Over the past two decades, agrarian economies and food systems have been undergoing a profound restructuring in the wake of large-scale land investments and the increasing financialization of capital and land. These have reinforced old and created new forms and sites of capital accumulation by local and foreign elites, and supported both old and new forms of extractivism and agroextractivism. This restructuring has contributed to the unsettling of global geopolitics in this period, the context within which the BRICS grouping of countries was established as a vehicle to pursue their collective and individual agendas.

Recently, uncertainties in global power relations have been exacerbated by the rise of variegated nationalist-populist political projects, movements or governments. Many of these are authoritarian and reactionary – as part of the reaction to, and reflection of, the failure of neoliberal globalization and its version of ‘development’. Such projects sometimes involve chauvinistic appeals to land and nation, and xenophobic violence against outsiders, however defined. Typically, the divisions of class relations are downplayed or hidden by these ideologies and practices, despite their undoubted centrality to the underlying dynamics. On the other hand, new forms of resistance and struggles by oppressed groups, including peasants and traditional communities, are also emerging. Often these involve emancipatory forms of politics, but in some cases they are rife with tensions over class, gender and other social differences. Politics in all its guises thus continues to be a fundamental factor within processes of socio-economic transformation, including agrarian change.

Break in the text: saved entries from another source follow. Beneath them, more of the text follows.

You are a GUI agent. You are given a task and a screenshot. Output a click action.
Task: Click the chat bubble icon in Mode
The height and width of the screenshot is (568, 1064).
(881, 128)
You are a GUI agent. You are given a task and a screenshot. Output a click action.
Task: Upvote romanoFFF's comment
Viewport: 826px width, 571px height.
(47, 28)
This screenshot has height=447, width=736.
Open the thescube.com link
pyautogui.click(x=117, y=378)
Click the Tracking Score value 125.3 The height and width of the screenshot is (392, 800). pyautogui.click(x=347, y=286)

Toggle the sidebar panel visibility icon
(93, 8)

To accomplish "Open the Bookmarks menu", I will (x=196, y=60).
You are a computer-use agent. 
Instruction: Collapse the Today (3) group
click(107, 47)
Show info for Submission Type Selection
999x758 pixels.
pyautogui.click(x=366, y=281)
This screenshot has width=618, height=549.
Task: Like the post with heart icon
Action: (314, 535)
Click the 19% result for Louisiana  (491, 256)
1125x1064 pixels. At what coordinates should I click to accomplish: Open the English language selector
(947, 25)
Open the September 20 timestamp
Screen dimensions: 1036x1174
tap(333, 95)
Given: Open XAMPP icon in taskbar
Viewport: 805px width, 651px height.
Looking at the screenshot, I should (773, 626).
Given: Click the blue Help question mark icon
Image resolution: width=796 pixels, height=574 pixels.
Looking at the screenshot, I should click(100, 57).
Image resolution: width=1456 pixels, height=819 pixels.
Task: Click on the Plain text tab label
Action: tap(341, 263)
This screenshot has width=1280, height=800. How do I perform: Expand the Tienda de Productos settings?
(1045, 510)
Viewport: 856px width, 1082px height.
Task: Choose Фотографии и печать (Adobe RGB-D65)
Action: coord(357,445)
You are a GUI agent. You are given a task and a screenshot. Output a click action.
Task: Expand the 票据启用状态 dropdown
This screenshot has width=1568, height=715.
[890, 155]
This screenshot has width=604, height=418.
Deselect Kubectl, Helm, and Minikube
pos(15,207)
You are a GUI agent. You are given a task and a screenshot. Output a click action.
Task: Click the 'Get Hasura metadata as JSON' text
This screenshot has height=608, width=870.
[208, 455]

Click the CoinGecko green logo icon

This conference will explore these emerging realities from the perspective of critical and engaged scholarship, in alliance with active social forces. We will seek answers to difficult questions within three main clusters of subthemes – all informed by perspectives derived from agrarian political economy, sociology, and agro-ecology:

 (a)  The rise of – and current troubles within – the BRICS countries and middle-income countries (MICs), and the implications for agrarian/rural transformations as key aspects of broader social changes, inside these countries and regionally/internationally.

(b)  The renewed interest in what some call ‘new extractivism’ and/or ‘agro-extractivism’ – in and in relation to the BRICS countries and middle income countries and beyond – and the role of the state as part of broader agrarian and environmental transformations, and the implications for food sovereignty.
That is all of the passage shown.